Prior to that, he says, he was terrified by the idea of ghosts and the supernatural. “My parents were super religious and steered me away from the occult,” he says. “My neighbors’ parents were just the opposite … and those friends helped me get over my fear.”
He not only overcame the fear but quickly learned to embrace illusions of the paranormal: “I spent half my chore money on theatrical makeup; by age 9, I had a makeup kit that would rival any middle-aged woman’s. I would constantly get in trouble at summer camp and at school for creating fake wounds or severed limbs. … There’s just something about the thrill of the startle that really gets me going.”
Over time, what Miller calls his “intrinsic passion” kept growing, and today it is coming to life through his current project: the Slaughterhouse, which he claims will be “Iowa’s largest and most innovative haunted attraction” when it opens in late September. The Slaughterhouse will occupy 15,000 square feet of the 50,000-square-foot Barnum Factory at 97 Indiana Ave., just north of downtown. Breanne and Aaron Barnum are renovating the former Iowa Paint factory to also house artist studios and offices for small businesses.
More than at a typical Halloween “haunted house,” visitors will be immersed in a theatrical theme—“a slaughterhouse gone wrong,” explains Miller, who’s developing the project with his business partner,Dave Hukill. “It’s not an over-the-top gore fest,” Miller says, “but rather a highly detailed environment offering an immersive narrative experience that’s frightening and shocking.”
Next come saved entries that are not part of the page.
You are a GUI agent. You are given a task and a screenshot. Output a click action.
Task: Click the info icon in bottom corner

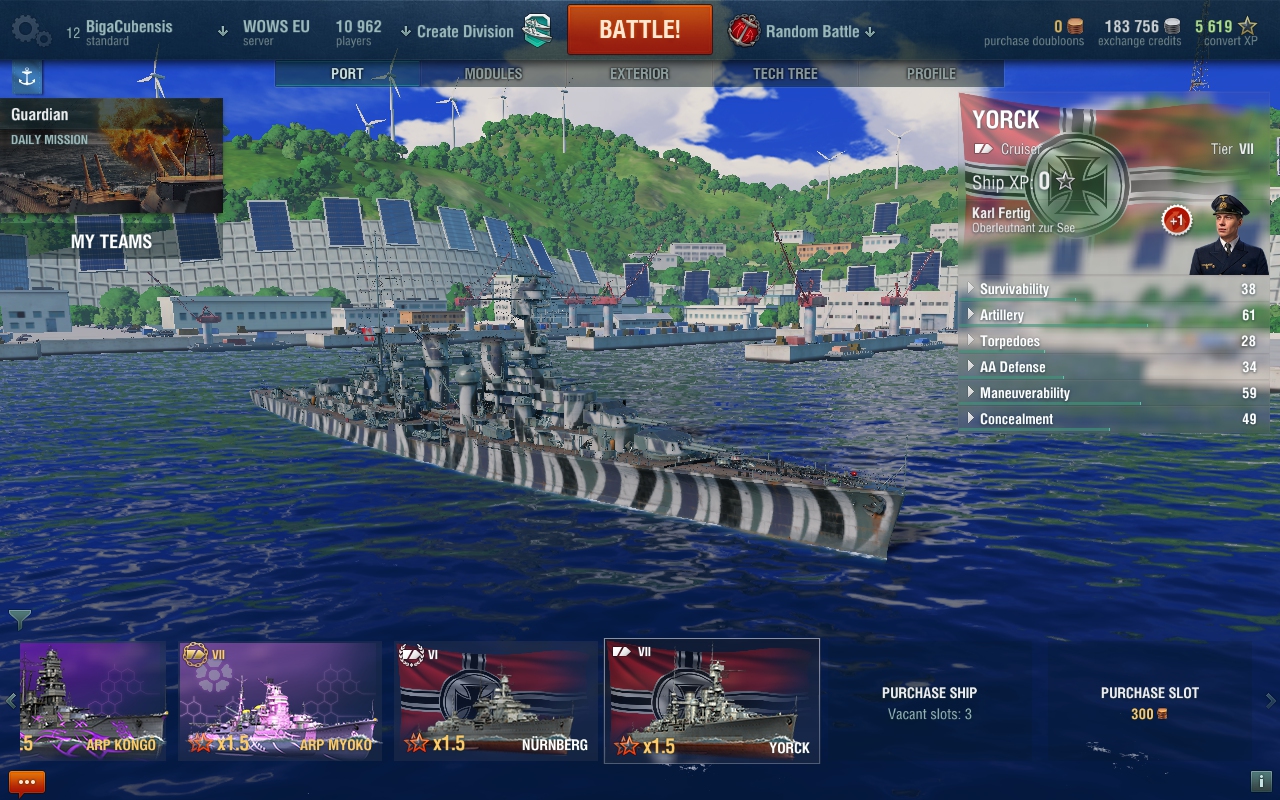(x=1260, y=781)
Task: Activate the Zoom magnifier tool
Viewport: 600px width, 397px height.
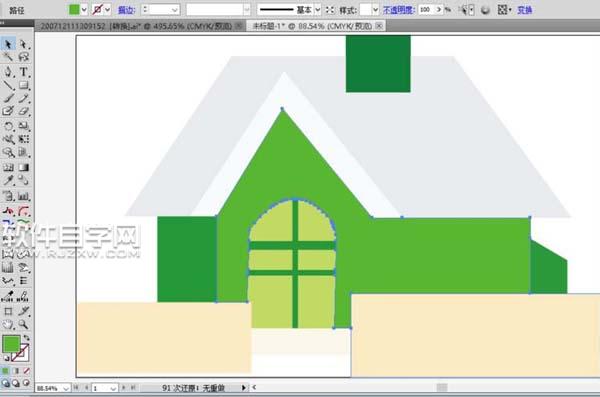Action: 24,325
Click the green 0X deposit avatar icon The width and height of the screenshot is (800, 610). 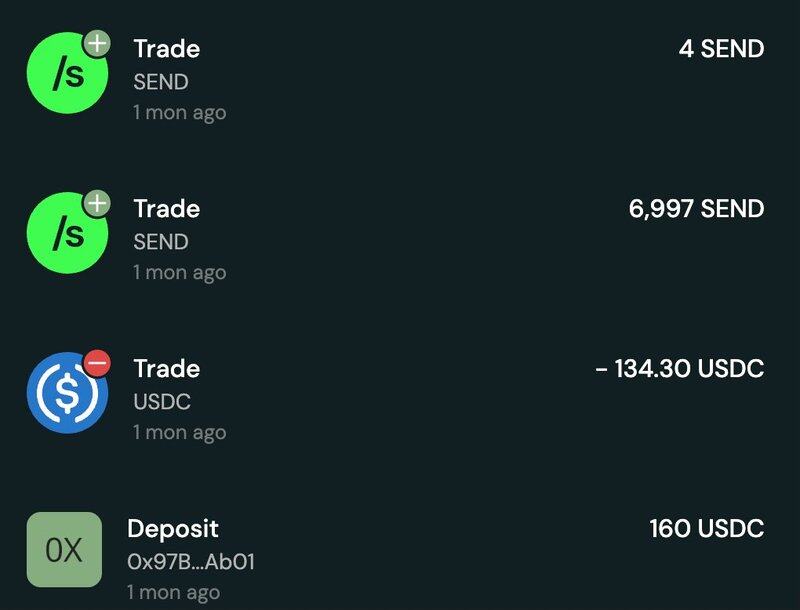[64, 549]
The narrative revolves around the Biggs clan, “a hog slaughtering family who turned their blades to humans in the fall season due to the waning revenue of their hog farm business,” Miller says. “We weave that fictional story with history, starting in the 1850s.”
To create the experience, Miller and Hukill have hired 26 actors and engaged volunteers. “We have more actors per square foot than any other Central Iowa haunt,” says Miller, who previously ran a haunted attraction at pop-up locations in Des Moines and has researched and visited haunts throughout the Midwest.
In addition to the unique narrative, the Slaughterhouse will be distinguished by its Hollywood-style sets and props, as well as “funhouse-type elements,” Miller says. “The goal is to give people a fright but at the same time leave them laughing. You can’t have slaughter without the laughter. We want to use scare tactics to get people there, but we want them to go away having had a great time.”
Miller and Hukill hope the attraction, which will be open weekends from Sept. 29 through Oct. 29, will draw about 10,000 people, double the attendance of Miller’s previous haunts. Zombie Burger and Monster Energy Drinks are sponsoring the attraction; tickets are $20 each.
“I’m extremely excited to finally bring this longtime dream to Des Moines,” Miller says. “The fact that it’s happening—I’m pinching myself every day.”